Open source libraries and APIs to build custom preprocessing pipelines for labeling, training, or production machine learning pipelines.
https://www.unstructured.io/
Apache License 2.0
8.68k stars 707 forks source link

feat/ extract style or font for Text elements. #2695

Open LunaticMaestro opened 6 months ago

LunaticMaestro commented 6 months ago

I was trying out the tutorial. However, when partitioning the PDF provided in tutorial, I did not observe that the font-style of the text being stored in the Metadata for the element.

Is the font-style extraction planned in future?
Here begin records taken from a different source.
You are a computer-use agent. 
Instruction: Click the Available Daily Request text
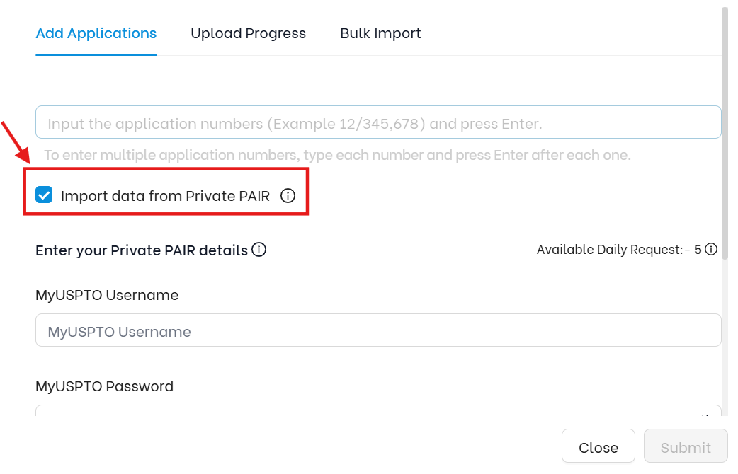(610, 249)
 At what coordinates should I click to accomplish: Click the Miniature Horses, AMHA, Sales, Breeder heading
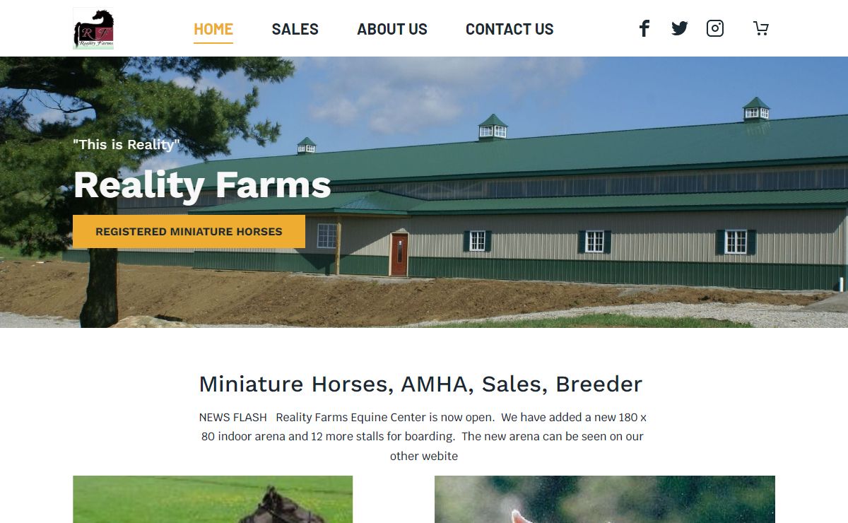pos(420,384)
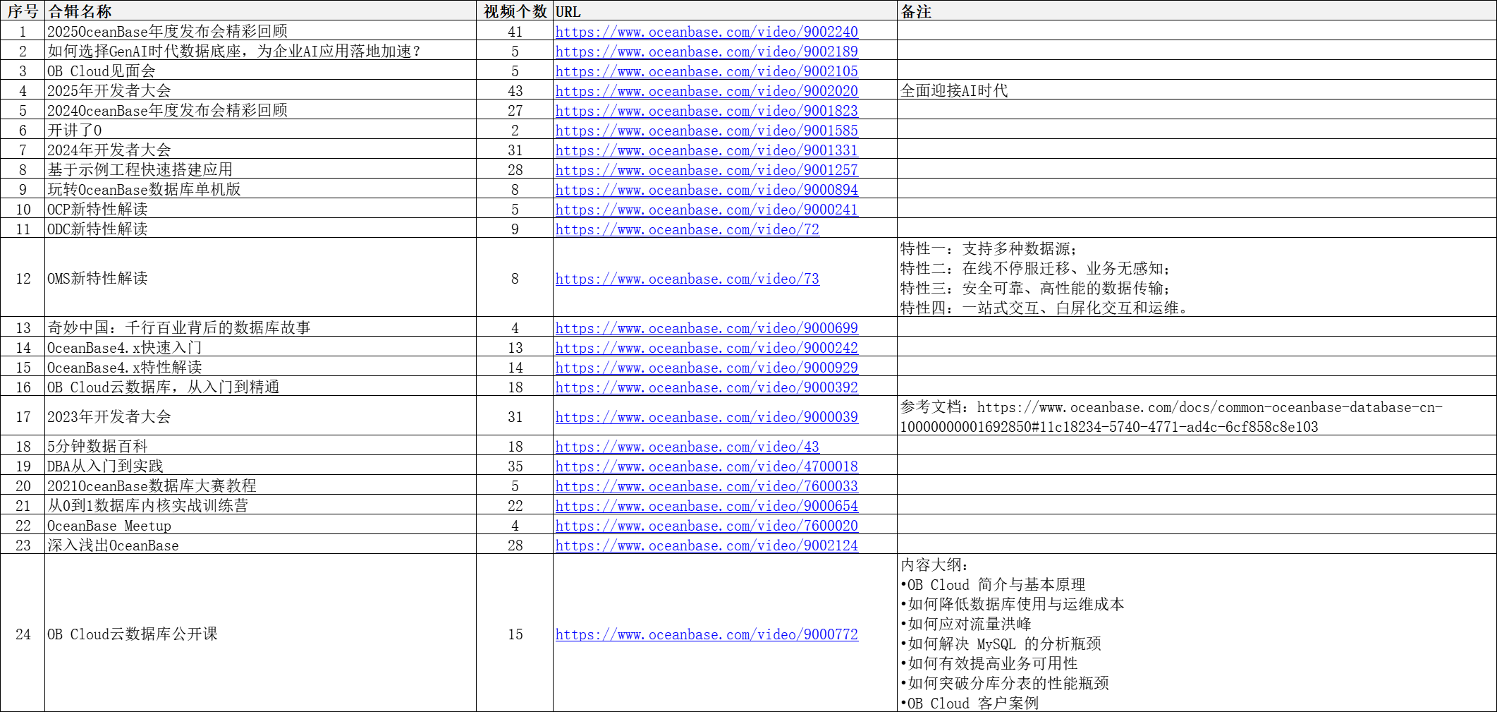Image resolution: width=1497 pixels, height=712 pixels.
Task: Click the video/9000039 link for 2023年开发者大会
Action: (706, 417)
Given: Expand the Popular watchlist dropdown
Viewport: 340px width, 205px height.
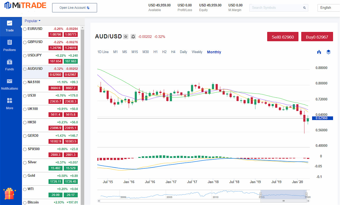Looking at the screenshot, I should [33, 21].
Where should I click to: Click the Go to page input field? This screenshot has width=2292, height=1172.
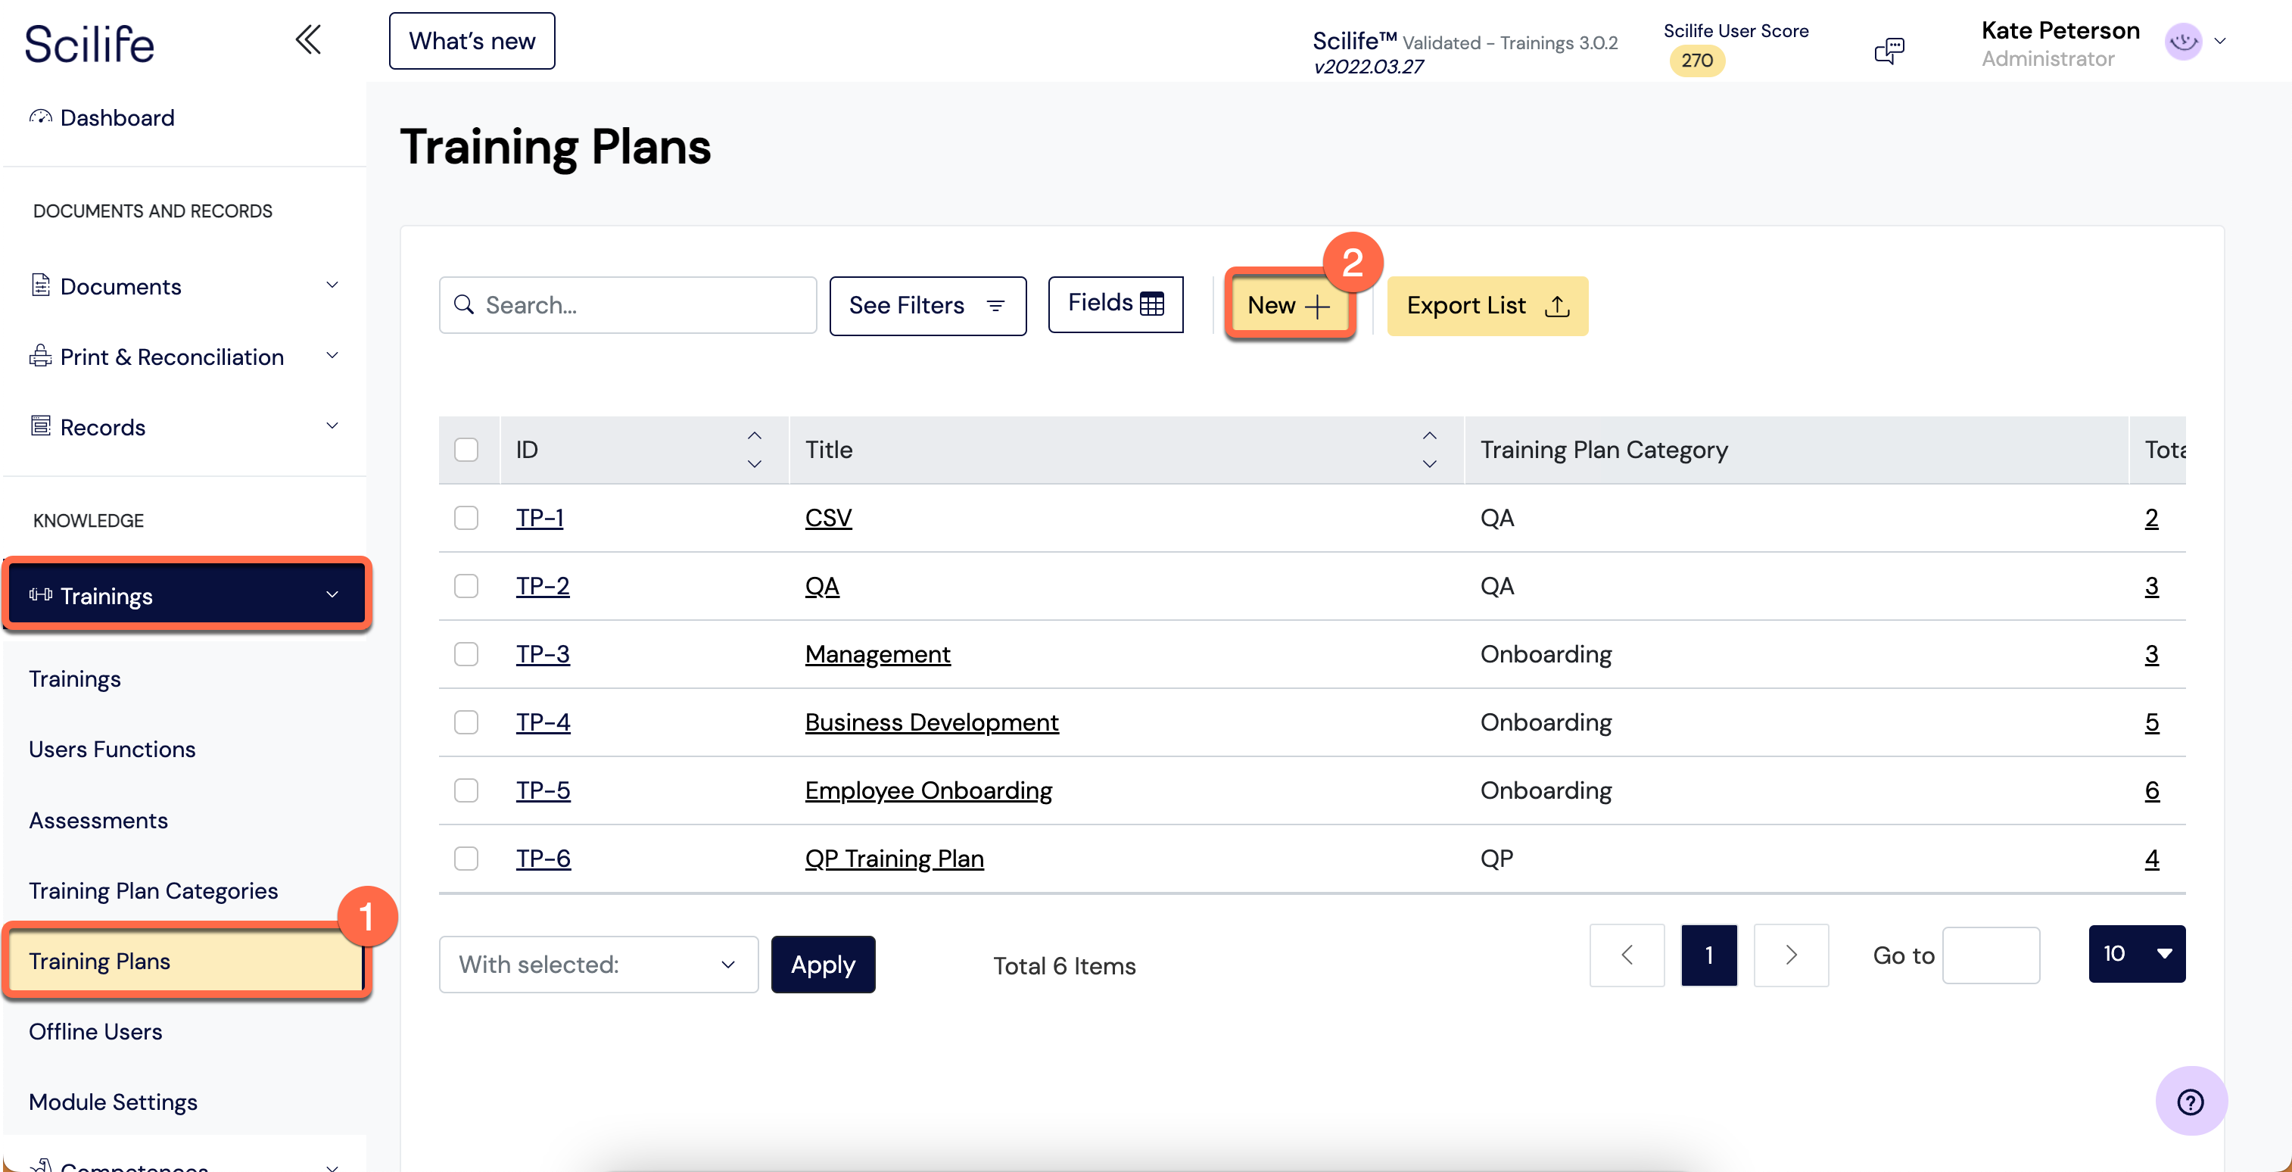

scanny commented 6 months ago

@LunaticMaestro font style is stored in .metadata.emphasized_text_contents and .metadata.emphasized_text_tags. Did you look there?

LunaticMaestro commented 6 months ago

Hi scanny, Thanks for reply. Unfortunately, the suggested metadata does not contain the requested content.

Find the screenshot attached.

I am using the PDF from example docs example-docs/layout-parser-paper.pdf

image
scanny commented 6 months ago

Hi @LunaticMaestro yes, unfortunately it turns out that metadata is not supported for PDF, apologies for that.

It is supported for DOCX however if that's a help.

LunaticMaestro commented 6 months ago

I beg to differ. Here's the example snippet reading DOCX file and failing to decipher the font elements.

Find the DOCX file attached for purpose of reproduing. redacted.docx

image

scanny commented 6 months ago

@LunaticMaestro the file you referenced has character styling set using a character style, which is unfortunately not yet supported.

However, text that is made bold or italic directly, using the toolbar buttons is properly detected.

I added the following paragraph to the document: "This is a paragraph that has some bold and some italic.", with the words "bold" and "italic" formatted with the toolbar buttons and it produces the following metadata:

{
    'category_depth': 0,
    'emphasized_text_contents': ['bold', 'italic'],
    'emphasized_text_tags': ['b', 'i'],
    'last_modified': '2024-03-27T22:03:51',
    'languages': ['eng'],
    'parent_id': 'ede9865e755cdea84eb99e51cb277a0e',
    'file_directory': '/Users/scanny/Desktop',
    'filename': 'redacted.docx',
    'filetype': 'application/vnd.openxmlformats-officedocument.wordprocessingml.document',
}
LunaticMaestro commented 6 months ago

Since unstructured re-uses pdfminer reference. I am expecting for native implementations of pdf miner to get the character properties, example: pdf miner character style.

thusithaC commented 3 months ago

bump - would have really liked to have text details such as font , size etc as a part of metadata. should not be too difficult to add because usually the underlying pdf extractor has this info.